There is a definite hierarchy among the clubs at Princeton which is universally acknowledged, though the caste structure obviously implied by it is widely denied to exist. The highest echelon consists of "the big five." Ivy Club (wryly called "The Vine") is at the absolute summit; then follow, in no particular order, Tiger Inn, Colonial ("The Pillars"), Cap and Gown ("The Cap"), and Cottage ("The Cheese")--among whose former members have been both F. Scott Fitzgerald and John Foster Dulles. Graduates of the most famous Eastern prep schools, the scions of stock hallowed by generations of fame and money, and other individuals who can sell themselves well in fifteen minutes or so, are nearly assured admission to one of these. To make Ivy is social apotheosis.
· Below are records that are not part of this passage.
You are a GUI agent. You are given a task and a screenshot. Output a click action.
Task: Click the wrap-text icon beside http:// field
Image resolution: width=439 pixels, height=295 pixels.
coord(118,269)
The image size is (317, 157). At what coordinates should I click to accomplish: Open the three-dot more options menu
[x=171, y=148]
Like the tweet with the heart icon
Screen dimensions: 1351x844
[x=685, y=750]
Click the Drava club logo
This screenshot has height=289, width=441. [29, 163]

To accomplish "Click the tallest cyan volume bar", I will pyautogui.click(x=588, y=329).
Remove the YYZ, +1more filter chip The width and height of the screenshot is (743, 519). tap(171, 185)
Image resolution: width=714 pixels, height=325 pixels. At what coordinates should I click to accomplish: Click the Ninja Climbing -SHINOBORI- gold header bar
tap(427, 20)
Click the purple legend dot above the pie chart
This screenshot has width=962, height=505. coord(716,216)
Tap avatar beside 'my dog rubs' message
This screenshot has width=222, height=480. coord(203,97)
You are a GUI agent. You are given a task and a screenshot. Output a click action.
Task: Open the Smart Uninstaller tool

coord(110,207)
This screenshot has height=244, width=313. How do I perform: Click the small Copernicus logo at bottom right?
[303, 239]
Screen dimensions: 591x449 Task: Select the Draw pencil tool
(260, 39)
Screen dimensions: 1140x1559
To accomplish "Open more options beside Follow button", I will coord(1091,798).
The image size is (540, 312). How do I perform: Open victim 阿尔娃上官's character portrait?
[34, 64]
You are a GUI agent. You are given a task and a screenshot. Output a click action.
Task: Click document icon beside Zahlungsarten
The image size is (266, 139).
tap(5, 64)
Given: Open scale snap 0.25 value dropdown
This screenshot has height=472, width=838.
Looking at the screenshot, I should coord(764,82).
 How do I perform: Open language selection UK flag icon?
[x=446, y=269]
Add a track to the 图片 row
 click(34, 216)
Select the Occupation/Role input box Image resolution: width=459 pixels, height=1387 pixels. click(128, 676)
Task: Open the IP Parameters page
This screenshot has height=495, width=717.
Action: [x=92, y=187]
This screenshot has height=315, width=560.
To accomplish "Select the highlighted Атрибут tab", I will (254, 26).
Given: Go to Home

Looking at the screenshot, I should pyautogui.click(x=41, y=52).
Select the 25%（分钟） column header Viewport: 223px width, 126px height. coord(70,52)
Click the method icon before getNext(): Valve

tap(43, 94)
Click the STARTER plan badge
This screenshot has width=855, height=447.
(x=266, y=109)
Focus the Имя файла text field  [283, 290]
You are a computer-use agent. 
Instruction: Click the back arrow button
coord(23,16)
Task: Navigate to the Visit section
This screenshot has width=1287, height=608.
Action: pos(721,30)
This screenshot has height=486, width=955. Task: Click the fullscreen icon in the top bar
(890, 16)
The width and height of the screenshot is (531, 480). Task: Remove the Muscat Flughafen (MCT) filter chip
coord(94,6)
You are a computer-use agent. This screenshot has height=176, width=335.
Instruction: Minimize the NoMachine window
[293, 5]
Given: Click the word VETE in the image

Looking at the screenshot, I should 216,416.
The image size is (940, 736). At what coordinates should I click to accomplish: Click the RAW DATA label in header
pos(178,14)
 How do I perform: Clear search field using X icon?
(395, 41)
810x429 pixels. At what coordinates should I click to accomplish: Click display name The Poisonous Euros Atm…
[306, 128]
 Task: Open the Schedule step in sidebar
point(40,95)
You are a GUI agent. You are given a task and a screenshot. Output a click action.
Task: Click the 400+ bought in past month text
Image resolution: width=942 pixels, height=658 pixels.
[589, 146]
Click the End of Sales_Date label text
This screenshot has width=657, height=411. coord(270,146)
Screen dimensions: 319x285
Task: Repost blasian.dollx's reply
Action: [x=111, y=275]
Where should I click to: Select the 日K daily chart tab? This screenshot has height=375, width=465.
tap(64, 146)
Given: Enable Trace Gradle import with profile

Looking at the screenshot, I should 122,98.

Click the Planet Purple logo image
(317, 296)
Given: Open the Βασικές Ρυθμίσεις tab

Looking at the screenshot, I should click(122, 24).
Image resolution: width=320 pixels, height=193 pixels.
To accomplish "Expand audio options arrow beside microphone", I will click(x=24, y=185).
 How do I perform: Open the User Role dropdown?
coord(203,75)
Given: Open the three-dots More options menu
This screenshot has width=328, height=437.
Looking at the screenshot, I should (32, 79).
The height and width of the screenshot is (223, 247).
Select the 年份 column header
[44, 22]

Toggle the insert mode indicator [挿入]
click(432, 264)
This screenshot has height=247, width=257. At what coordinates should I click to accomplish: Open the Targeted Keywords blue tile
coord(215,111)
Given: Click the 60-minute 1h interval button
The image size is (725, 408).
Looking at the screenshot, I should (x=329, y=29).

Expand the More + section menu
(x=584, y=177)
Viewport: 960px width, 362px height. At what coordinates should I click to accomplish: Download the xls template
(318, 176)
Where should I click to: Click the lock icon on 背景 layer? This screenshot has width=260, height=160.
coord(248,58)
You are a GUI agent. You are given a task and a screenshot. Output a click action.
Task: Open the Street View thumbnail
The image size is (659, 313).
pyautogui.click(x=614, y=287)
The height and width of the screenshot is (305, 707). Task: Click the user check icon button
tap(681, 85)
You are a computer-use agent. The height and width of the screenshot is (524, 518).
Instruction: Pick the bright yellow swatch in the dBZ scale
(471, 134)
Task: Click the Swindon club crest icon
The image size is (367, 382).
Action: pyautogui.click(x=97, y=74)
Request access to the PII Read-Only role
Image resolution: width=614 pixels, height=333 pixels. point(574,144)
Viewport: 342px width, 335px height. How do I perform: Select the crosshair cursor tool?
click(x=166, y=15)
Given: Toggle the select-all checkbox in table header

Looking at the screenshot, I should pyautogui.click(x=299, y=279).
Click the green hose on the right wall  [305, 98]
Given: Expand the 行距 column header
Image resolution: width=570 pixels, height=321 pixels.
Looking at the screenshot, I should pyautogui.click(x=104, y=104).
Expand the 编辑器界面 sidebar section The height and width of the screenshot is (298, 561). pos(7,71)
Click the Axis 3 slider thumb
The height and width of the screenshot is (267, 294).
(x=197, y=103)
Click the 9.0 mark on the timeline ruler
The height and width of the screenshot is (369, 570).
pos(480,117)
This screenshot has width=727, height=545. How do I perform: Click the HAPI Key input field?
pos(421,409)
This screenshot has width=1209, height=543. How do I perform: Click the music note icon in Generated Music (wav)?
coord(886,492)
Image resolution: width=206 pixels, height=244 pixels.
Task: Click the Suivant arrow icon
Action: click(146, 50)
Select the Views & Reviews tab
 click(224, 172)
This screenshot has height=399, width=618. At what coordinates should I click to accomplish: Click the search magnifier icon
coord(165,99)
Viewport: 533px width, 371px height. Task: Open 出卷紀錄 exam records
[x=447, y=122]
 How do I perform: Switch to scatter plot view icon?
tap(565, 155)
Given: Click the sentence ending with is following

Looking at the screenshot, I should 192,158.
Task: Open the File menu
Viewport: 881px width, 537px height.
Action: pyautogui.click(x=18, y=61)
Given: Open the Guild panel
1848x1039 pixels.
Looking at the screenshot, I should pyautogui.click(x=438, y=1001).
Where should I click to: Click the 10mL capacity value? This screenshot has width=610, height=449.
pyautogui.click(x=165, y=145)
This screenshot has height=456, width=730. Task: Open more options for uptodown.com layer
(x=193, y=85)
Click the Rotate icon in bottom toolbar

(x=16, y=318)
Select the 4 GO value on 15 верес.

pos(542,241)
Then follow the host of "middle clubs," subject to gradation among themselves no doubt, though here any explicit ranking would be less objective and not generally conceded: Campus, Cannon, Charter, Cloister, Court, Dial, Elm, Key and Seal, Quadrangle, Terrace, and Tower. Dial took this year's only Negro.

Certain stereotypes are associated with some of the clubs which, like all stereotypes, fail in many individual instances. They are, however, more reliable, on the whole, than the images connected with the respective Harvard houses. Thus, the campus "doers" or activity men are apt to be found in Cap and Gown or Quadrangle, and athletes tend to turn up, according to their inmost natures, either in Tiger Inn, the lair of "the gentlemen jocks," or in Cannon, home of "the sweaty ones." The captain of this year's football team, however, is in Ivy, which always has its pick of the entire class.

Sharing the bottom of the social scale with Prospect Club--though ranking, if possible, even further down--is Woodrow Wilson Lodge, or, as it is commonly called, "the facility." Wilson Lodge was founded last year by the University and supposedly provides "an alternative to the club system" for those who want neither to renounce all social activity for three years of college life nor to pass through the indignity of Bicker and accept membership in one of the seventeen eating clubs. But any one in the university, with the possible exception of the administration, will freely admit that the three-room facility in no sense provides a satisfactory alternative.

Last year, in an attempt to raise Wilson's prestige, Sophomore Vice President Robert Hillier dramatically announced that he would accept no bids from any club, but would join the Lodge and bring "sixty or seventy of the good men in the class" along with him. "Everyone's afraid that the facility will become a dumping ground," he stated. "Someone has to make the move to destroy the stigma that will result." Today, Hillier has become a junior member of Quadrangle Club, there are only twenty-one people in the facility, and it, along with Prospect, is a dumping ground.

Prospect Unique

The youngest, the cheapest, and the shabbiest of the clubs is Prospect. It is also the most democratically governed. Founded ten years ago, Prospect is unique in demanding neither undergraduate nor alumni dues, and its term rate is eighty dollars less than that of Tower and a hundred and thirty dollars less than Ivy, which otherwise represent the two extremes. More important, Prospect is unlike the other organizations on Prospect Street in that its policies are not determined privately by a small clique of officers and a powerful graduate board. Alone among the clubs, Prospect can hold the sort of Bicker its members actually want.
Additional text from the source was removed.